Without Heijunka, the company will first mass produce and chain the most consumed products and end by producing the least consumed products. This avoids the need to change series and molds between each product to minimize time wasted. Below is what production looks like when Heijunka is implemented.
Now, let us imagine that the company receives an order from a customer at the beginning of the month for 3 products. We'll have to wait until the end of the month to deliver that product to the client. This represents logistics and management costs of at least 20 working days. This duration is not acceptable for the company or for the customer.
The company may initially produce the following C products in small quantities. But the delivery time will always remain the same from the time the sales order is placed in the middle of the month to when the C products have been consumed. There can be an improvement of a few days for delivery but it is still not optimal.
The Heijunka method therefore offers the best improvement in terms of flows. To begin with, the production must be distributed in a repetitive, rhythmic manner. Let's take the week as a mesh. The mesh represents the base, the base, the plane that we will repeat.
- The company must produce 140 products per month, 35 products a week.
- The company supplies 3 different ranges. Thus, we divide by 4 the monthly requirement of the product in volume to find the quantity to be produced per range per week. For example, for product A, the monthly requirement is 82. Spread over 4 weeks, this represents 82 divided by 4. This is 20. 5 products per week.
- However manufacturing 20,5 products is impossible. So we round up to always arrive at the same quantity per week (35 in our example).
- Finally as we rounded, we will miss products for the range rounded down and one or more for the range rounded up. Thus a levelling will be carried out on the last week.
According to Heijunka, the company with its 3 product categories will have the following manufacturing schedule. The Kanban method can facilitate the production volume in order to respect the created rhythm.
With this method, delivery times are reduced to a minimum of 3 days for the sales order to be delivered. The performance of Heijunka can be verified by Takt Time.
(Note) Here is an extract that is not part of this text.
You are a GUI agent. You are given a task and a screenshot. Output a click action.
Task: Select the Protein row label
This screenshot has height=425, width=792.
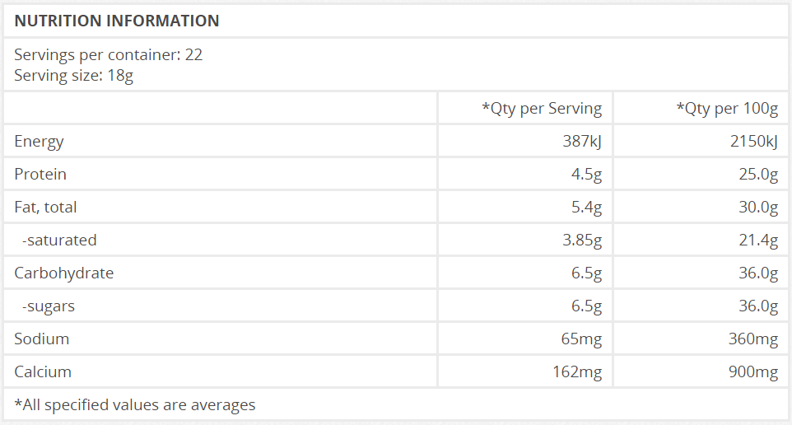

The Advantages of Heijunka
This example shows that Heijunka is a Lean Manufacturing method for levelling production. This levelling is done on the manufacturing process in order to reduce production times and in return, delivery times. In today's harsh market, it is important for your company to distinguish itself from your competitors. Your delivery time is a decisive factor in the eyes of the customers. It is therefore necessary to reduce lead times as much as possible in order to satisfy customers and gain market share.
In addition to the benefits already detailed, Heijunka's performance can be checked by Takt Time, allowing you to constantly improve your production performance while reducing unnecessary waiting time. There are also other LEAN methods to improve your production, such as JIT, just-in-time stock and in-process management.